Ao amanhecer, a luz pálida do sol filtrou-se pelas janelas, revelando um cenário ainda mais desolador. A fumaça ainda pairava no ar, e a cidade, vista à distância, parecia um fantasma de si mesma. Decidimos que era perigoso permanecer em nossa casa, isolados e vulneráveis. Meu pai sugeriu que nos dirigíssemos para a casa de nossos tios, que ficava ainda mais distante do centro. Ele acreditava que estaríamos mais seguros lá, longe das rotas dos aviões e dos bombardeios.

 

Enquanto nos preparávamos para partir, ouvi passos pesados e rápidos se aproximando da casa. Meu coração disparou, e por um momento, pensei que poderia ser o pior. Meu pai, com um olhar decidido, pegou sua espingarda, mas logo a abaixou ao reconhecer a figura que surgiu na porta: era nosso vizinho, o Sr.
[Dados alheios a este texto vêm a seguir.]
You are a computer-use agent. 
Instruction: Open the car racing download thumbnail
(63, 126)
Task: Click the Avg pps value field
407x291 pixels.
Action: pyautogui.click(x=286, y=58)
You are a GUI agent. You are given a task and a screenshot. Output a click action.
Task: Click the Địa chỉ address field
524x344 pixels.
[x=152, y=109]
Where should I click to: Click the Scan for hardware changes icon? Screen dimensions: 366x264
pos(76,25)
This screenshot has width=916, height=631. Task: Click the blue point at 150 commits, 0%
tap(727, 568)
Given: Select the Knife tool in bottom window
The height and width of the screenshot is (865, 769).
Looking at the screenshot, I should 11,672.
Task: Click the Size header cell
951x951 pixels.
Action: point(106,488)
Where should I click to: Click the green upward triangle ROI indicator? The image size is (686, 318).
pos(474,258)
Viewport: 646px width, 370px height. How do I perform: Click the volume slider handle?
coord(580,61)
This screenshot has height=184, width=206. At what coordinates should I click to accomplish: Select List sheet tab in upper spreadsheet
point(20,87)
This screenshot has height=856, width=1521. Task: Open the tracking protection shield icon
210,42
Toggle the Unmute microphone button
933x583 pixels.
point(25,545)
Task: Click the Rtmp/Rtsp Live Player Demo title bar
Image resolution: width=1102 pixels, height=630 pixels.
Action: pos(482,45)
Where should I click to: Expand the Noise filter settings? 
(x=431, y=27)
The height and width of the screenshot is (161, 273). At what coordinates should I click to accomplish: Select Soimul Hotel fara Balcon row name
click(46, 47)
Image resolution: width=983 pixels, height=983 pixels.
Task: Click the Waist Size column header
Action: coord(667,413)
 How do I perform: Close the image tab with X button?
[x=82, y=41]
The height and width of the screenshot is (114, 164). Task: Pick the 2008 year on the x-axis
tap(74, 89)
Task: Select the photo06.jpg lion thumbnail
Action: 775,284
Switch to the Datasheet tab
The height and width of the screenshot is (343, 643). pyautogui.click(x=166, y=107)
Ivan, um homem robusto e sempre alegre, agora com o rosto marcado pela tensão e o medo. Ele nos avisou que mais ataques estavam sendo planejados e que a estrada para a casa dos meus tios poderia estar bloqueada ou, pior, sob vigilância.

 

A notícia nos deixou atônitos. Não havia lugar seguro. Decidimos que a melhor opção seria nos escondermos nas colinas atrás da nossa casa, onde havia algumas cavernas que os pastores costumavam usar. Juntamos o que podíamos carregar — comida, cobertores, e o pouco dinheiro que tínhamos — e começamos a caminhada em silêncio, cada um imerso em seus próprios pensamentos. A paisagem que antes era familiar agora parecia ameaçadora, cada sombra, cada ruído um possível sinal de perigo.

 

Quando finalmente chegamos às colinas, a sensação de alívio foi breve. As cavernas eram pequenas e úmidas, mas nos ofereciam um abrigo temporário. Passamos o dia ali, ouvindo ao longe os sons da guerra, nos perguntando quando, ou se, isso tudo terminaria. À noite, o frio se intensificou, e nos aconchegamos o máximo que pudemos. O som da respiração pesada de minha família misturava-se ao vento que uivava lá fora, criando uma melodia estranha e assustadora.

 

Enquanto meus pais e minha irmã dormiam, eu me mantive acordada, incapaz de fechar os olhos. Minha mente estava tomada por imagens das ruas da cidade, das pessoas correndo desesperadas, das explosões que pareciam não ter fim. E acima de tudo, a incerteza. O que aconteceria conosco? Seríamos capazes de sobreviver a isso? Ou a guerra nos alcançaria, mesmo aqui, nas profundezas das colinas?

 

A cada nova explosão que ecoava ao longe, meu corpo se encolhia instintivamente. Mas, em meio ao terror, surgiu em mim uma determinação que eu nunca havia sentido antes. Eu precisava ser forte, não apenas por mim, mas pela minha família. Precisava encontrar um modo de sobreviver àquela tempestade de fogo e ódio que havia transformado nossa vida em um pesadelo.

 

Naquela caverna fria e escura, fiz uma promessa silenciosa: faria de tudo para proteger aqueles que eu amava, para que, um dia, pudéssemos sair das sombras e voltar a ver o sol brilhando em um céu de paz. E assim, entre o medo e a esperança, a primeira noite nas colinas chegou ao fim, trazendo consigo a promessa de um novo amanhecer.